Domestic team information
- 1909–1922: Worcestershire

Career statistics
| Competition | FC |
| Matches | 52 |
| Runs scored | 1,010 |
| Batting average | 11.47 |
| 100s/50s | 0/2 |
| Top score | 66 |
| Balls bowled | 252 |
| Wickets | 4 |
| Bowling average | 56.25 |
| 5 wickets in innings | 0 |
| 10 wickets in match | 0 |
| Best bowling | 3-7 |
| Catches/stumpings | 13/0 |
- Source: , 11 September 2007

= Richard Turner (Worcestershire cricketer) =

English cricketer

Richard Ernest Turner (4 May 1886 – 16 March 1967) was an English first-class cricketer who played 52 matches for Worcestershire either side of the First World War.

Turner made his debut against Kent at Amblecote on 5 July 1909; he scored 6 and 19 in an innings defeat.
He made a further eight appearances that season, but did not reach 20 in any of them, ending the summer with an average of just 9.10.
In 1910 he did a little better, hitting 49 not out against Warwickshire at Birmingham,
but his best year was 1911, when he scored 463 runs at 15.43.
This included his only two half-centuries, which were achieved in successive matches: 53 against Sussex at the end of May,
then 66 versus Warwickshire a week later.

Though he had played 16 matches in 1911, Turner never again turned out more than eight times in a season.
A single match in 1913 was his last for eight years, and although he returned for eight more games spread over 1921 and 1922, he could muster only 200 runs from 16 innings,
with a highest score of 44 against Gloucestershire in June 1921; this was also the only occasion on which Turner acted as wicket-keeper.

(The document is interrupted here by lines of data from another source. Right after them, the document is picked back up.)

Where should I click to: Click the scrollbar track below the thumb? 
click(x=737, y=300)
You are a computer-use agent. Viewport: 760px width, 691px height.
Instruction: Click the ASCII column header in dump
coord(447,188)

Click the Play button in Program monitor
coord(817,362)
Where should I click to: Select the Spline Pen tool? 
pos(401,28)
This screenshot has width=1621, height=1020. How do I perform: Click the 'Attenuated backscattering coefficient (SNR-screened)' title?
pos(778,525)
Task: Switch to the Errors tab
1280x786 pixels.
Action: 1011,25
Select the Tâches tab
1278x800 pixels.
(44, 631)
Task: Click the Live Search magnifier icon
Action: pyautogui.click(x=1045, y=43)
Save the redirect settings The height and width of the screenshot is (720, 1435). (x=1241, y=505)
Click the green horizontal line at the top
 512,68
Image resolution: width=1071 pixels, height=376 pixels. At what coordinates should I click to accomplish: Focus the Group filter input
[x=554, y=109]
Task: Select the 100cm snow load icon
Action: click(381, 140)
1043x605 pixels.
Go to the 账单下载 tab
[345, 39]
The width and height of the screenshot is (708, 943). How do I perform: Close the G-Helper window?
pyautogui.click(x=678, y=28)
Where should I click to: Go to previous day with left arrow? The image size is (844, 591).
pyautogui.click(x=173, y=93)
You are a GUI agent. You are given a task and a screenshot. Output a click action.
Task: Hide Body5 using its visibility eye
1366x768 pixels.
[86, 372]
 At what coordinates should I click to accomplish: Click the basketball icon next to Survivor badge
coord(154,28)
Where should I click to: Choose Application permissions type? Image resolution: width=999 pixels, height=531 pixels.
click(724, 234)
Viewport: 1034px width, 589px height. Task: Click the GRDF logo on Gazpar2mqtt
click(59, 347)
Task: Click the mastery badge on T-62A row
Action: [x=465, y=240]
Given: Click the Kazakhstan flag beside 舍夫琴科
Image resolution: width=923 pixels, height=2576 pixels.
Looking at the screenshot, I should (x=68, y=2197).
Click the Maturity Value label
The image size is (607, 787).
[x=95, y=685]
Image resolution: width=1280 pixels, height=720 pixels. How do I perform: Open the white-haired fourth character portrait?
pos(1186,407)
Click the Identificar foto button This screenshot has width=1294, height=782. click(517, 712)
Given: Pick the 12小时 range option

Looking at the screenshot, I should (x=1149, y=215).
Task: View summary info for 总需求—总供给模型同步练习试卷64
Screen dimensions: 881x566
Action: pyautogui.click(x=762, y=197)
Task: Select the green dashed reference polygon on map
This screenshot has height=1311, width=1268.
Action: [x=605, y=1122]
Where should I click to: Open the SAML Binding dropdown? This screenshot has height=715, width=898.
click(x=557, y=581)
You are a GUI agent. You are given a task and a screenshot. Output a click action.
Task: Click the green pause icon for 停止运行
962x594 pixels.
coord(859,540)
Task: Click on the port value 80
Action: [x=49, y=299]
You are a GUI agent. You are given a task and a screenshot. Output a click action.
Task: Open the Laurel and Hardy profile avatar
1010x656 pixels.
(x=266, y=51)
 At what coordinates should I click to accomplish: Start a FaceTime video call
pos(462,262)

Turner was a strictly occasional bowler, only turning his arm over at all in the three seasons from 1909 to 1911.
Of his four first-class wickets, three came in the same innings in July 1911, when he accounted for Kent's Jack Hubble, Bill Fairservice and Charlie Blythe to finish with 3–7.
Turner's other wicket had been that of Hampshire captain Edward Sprot in August 1909.